Parent Company Only Investment Income and Administrative Expense -- Year Ended
December 27, 2002 Compared with Year Ended December 31, 2001
Investment Income. Total parent company investment income increased to
$9.5 million for the year ending December 2002 as compared to $2.0 million for
the year ending December 2001 primarily due to recognition of $8.4 million in
gain on ACL bonds owned by DHC that were contributed as part of the purchase
price of ACL Holdings.
Administrative Expense. Parent company administrative expense increased
$2.5 million to $4.9 million for the year ending December 2002, as compared to
$2.4 million for the year ending December 2001. The increase was primarily due
to expense for stock options, which were modified as of July 24, 2002, one time
increases in management compensation related to the resignation of certain DHC
management in connection with its acquisition of ACL, higher directors' fees and
additional insurance expense. Prior to the acquisition of ACL and shortly
thereafter, DHC shared certain personnel and facilities with several affiliated
and unaffiliated companies that had certain common directors and officers, and
certain expenses were allocated among the various entities. Personnel costs were
allocated based upon actual time spent on DHC business. Costs relating to office
space and equipment were allocated based upon actual usage. Management believes
the methodology used for allocation was appropriate. Total expenses included
$1.8 million in 2002 and $1.3 million in 2001 related to expenses allocated to
DHC from affiliated entities.
Interest Expense -- Year Ended December 27, 2002 Compared with Year Ended
December 31, 2001
Interest expense increased to $38.7 million for the year ended December 27,
2002 compared to no interest expense for the year ended December 31, 2001
primarily due to ACL's and GMS' interest expense after the acquisition.
OUTLOOK
NAICC management expects that the business environment in California
non-standard personal auto to remain favorable.

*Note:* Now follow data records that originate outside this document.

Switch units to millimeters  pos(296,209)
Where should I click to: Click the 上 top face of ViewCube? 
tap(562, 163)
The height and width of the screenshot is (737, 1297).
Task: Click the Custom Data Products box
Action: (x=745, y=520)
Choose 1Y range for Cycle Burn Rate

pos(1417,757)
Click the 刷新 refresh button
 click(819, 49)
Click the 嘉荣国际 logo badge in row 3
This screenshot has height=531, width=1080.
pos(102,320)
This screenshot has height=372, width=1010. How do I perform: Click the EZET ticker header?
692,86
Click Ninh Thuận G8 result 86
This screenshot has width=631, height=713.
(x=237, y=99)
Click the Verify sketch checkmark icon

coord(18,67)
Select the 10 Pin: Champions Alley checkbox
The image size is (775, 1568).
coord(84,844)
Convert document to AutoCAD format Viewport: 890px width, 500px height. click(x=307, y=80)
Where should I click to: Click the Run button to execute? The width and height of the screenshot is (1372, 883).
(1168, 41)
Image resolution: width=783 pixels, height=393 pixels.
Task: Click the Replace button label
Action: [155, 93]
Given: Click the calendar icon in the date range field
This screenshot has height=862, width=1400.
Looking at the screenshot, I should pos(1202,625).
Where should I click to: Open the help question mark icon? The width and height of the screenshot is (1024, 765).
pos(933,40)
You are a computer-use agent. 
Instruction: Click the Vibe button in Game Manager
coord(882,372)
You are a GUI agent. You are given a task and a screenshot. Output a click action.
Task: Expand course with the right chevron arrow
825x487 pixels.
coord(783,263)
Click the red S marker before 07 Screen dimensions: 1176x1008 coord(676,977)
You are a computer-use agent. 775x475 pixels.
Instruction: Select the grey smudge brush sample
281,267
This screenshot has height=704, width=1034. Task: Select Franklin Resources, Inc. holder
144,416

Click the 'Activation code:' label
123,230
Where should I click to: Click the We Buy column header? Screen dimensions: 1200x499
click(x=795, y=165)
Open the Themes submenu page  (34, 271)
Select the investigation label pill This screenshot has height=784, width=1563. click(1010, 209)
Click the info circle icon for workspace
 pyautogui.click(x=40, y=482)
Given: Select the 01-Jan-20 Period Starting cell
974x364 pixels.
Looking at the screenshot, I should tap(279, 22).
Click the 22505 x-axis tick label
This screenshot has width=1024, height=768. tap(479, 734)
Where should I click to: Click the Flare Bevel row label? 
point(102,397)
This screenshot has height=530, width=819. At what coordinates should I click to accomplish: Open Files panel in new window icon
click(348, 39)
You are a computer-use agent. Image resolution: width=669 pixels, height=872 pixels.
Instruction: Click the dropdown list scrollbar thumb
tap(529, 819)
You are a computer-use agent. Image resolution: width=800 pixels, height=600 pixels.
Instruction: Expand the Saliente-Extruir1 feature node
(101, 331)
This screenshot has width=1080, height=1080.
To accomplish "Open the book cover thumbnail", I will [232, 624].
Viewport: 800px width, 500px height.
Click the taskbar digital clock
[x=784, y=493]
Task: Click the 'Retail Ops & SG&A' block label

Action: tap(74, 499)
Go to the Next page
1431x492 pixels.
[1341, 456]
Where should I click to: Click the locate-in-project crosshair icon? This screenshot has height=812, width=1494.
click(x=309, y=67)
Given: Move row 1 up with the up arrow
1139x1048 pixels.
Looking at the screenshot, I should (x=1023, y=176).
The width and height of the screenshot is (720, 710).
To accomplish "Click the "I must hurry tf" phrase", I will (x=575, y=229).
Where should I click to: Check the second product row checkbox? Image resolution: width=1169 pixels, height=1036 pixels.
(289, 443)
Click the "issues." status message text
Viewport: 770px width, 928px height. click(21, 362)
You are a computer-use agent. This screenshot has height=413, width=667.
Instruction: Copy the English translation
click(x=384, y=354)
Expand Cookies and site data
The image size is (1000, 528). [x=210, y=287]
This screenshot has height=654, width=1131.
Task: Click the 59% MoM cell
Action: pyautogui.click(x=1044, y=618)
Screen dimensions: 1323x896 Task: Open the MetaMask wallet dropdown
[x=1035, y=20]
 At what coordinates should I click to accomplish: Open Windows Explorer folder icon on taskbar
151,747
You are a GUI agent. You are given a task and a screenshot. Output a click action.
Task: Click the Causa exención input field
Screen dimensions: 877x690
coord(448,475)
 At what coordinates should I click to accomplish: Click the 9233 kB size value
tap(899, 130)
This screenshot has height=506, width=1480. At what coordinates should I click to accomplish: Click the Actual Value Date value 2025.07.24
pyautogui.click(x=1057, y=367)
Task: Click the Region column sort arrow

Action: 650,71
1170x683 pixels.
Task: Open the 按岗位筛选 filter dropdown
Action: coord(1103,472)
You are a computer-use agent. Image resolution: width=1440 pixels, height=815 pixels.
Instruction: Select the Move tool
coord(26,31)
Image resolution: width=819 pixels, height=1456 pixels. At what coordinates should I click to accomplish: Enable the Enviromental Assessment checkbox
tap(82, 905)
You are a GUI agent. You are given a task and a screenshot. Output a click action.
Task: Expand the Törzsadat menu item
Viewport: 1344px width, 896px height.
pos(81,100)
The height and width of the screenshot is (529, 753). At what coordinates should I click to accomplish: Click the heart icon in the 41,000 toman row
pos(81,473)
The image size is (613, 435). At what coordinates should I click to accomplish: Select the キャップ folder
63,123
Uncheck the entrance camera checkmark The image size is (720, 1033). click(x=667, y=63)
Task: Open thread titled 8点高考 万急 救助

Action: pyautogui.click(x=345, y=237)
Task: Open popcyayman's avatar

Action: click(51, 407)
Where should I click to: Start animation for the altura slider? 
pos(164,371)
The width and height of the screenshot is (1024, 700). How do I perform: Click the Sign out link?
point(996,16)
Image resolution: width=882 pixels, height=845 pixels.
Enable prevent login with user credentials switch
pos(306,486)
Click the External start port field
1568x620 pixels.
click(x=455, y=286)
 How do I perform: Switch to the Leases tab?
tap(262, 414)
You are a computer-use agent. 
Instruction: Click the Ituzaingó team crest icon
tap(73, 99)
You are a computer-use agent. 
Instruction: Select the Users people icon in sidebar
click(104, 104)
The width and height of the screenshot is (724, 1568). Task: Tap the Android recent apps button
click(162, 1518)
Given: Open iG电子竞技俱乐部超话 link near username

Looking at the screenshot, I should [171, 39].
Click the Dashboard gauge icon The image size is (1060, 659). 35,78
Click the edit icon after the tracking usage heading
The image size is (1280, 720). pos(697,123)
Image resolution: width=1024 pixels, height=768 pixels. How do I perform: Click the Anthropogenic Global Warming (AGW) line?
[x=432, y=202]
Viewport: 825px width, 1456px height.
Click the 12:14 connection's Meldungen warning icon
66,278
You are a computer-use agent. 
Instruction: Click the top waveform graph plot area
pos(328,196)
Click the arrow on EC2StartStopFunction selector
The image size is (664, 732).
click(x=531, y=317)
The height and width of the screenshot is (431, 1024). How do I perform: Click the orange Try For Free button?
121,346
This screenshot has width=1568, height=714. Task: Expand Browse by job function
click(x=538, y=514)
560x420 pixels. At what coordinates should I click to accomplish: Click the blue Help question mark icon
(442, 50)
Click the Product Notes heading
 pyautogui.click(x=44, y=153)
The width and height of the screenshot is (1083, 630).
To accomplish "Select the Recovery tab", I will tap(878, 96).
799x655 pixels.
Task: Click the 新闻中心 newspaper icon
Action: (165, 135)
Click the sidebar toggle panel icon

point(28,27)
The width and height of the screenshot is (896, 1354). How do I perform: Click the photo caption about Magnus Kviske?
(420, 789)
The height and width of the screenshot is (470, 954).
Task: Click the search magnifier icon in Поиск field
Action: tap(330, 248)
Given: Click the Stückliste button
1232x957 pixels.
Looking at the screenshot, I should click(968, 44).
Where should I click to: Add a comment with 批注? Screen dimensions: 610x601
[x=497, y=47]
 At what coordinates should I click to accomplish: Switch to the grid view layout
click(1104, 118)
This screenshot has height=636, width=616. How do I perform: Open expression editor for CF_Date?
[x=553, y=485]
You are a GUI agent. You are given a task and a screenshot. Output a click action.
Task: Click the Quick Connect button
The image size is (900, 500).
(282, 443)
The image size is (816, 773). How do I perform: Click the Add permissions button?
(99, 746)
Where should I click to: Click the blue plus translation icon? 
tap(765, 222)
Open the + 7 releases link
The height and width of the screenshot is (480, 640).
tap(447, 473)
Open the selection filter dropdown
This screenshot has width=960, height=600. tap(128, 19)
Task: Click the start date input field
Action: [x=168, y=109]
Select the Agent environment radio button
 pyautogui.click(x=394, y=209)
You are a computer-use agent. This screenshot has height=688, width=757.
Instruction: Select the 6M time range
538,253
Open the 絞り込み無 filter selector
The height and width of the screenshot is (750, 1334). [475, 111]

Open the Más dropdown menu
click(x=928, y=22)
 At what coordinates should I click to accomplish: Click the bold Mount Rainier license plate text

It appears there are fewer
markets to place non-standard risks, which aided NAICC in 2002 to raise rates
and renew 92.1% of its policyholders in 2003. NAICC expects a similar renewal
rate for 2004. NAICC expects the hard market to continue in 2004 as new entrants
are priced reasonably and ongoing
26
programs are tightening underwriting guidelines while a few are filing rate
increases. The decision to exit the commercial auto market will negatively
impact NAICC as it loses operating leverage on its general and administrative
expenses and will have less earned premium during a relative hard market cycle.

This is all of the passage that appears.